Francesco Minuti is an Italian artist, born in Cosenza in 1992. He graduated from the State Art High School of Cosenza, earned a degree in Painting from the Academy of Fine Arts of Catanzaro, and completed an internship at the Academy of Madrid and the Prado Museum.
He has always frequented his father’s studio, the Master Diego Minuti, where he learned the secrets of the techniques used by the great masters of the past, reinterpreting their concepts in a contemporary key. The techniques he uses are very varied, including oil painting, the use of non-pictorial materials, and sculptures created from recycled materials of any origin.

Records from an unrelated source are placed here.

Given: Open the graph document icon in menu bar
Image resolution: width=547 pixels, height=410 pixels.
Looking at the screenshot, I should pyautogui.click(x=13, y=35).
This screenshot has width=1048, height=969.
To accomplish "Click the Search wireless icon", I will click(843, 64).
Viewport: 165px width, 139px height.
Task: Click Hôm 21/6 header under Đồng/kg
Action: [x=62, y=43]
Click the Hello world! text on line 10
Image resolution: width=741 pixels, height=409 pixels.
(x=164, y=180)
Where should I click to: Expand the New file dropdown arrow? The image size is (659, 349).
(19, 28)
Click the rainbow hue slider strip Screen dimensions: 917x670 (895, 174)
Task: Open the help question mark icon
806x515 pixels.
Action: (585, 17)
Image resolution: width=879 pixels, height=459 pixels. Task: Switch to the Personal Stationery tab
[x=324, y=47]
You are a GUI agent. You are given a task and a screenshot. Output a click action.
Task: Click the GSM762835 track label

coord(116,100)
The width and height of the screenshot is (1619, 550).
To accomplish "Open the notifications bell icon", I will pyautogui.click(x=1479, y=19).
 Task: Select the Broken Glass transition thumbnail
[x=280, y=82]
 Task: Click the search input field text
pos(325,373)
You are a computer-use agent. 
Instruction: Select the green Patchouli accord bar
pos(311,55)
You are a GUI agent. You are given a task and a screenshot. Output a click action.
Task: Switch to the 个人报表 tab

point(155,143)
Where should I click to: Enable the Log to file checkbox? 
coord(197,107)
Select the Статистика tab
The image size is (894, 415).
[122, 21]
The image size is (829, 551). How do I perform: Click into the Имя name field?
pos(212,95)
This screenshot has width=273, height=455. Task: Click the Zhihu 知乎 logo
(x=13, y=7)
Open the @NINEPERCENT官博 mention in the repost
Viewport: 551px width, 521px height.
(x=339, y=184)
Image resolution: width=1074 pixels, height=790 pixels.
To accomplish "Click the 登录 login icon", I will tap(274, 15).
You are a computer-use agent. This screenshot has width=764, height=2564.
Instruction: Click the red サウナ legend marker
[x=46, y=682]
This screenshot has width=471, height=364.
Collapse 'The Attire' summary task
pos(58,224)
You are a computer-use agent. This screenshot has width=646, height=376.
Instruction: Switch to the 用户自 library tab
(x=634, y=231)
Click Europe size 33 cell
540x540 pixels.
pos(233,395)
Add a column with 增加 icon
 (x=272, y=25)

By recovering the tradition of Renaissance portraiture and blending it with the expressive urgencies of contemporaneity, his work stands on the boundary line between physiognomic and psychoanalytic thought. It is a synthesis of a classical formal vocabulary, all played on the balance of plastic values and mimetic fidelity, and a chiaroscuro language capable of interpreting the lessons of 17th-century Caravaggism in light of a modern, contradictory sensitivity.
Thanks to the development of a stylistic signature that is quite distant from the recurring styles of the new figuration, he conducts his investigation into the expressive potential of the body through a gallery of extreme human types, battling against the annihilation of madness, illness, social difficulties such as migrations, old age, and death. The painted characters, or some fragments of them, tell through the body the eternal conflict between good and evil, of the world and of their own souls.
In his latest research, enriched by numerous travels with the eyes of an Anthropologist, there is an increased focus on physiognomy and, in general, on the mimetic representation of characters, turning towards a contained drama, renouncing theatricality, but reflecting more on the expressive potential of the individual.
The classical elements, however, are transfigured by the force of an energetic, solid, and vibrant painting, by the corrosions and oxidations of acids and fire, which pierce the barrier of time to return to us intact the centrality of the human figure, an indissoluble fusion of body and psyche.
He tells us the deafening silence of human brutality through portraits of children, women, men, or ancient paintings that recount thousands of stories, places, and eras corroded by human neglect.
He has participated in numerous awards and art exhibitions in Italy, Spain, Hungary, the United Arab Emirates, and the USA.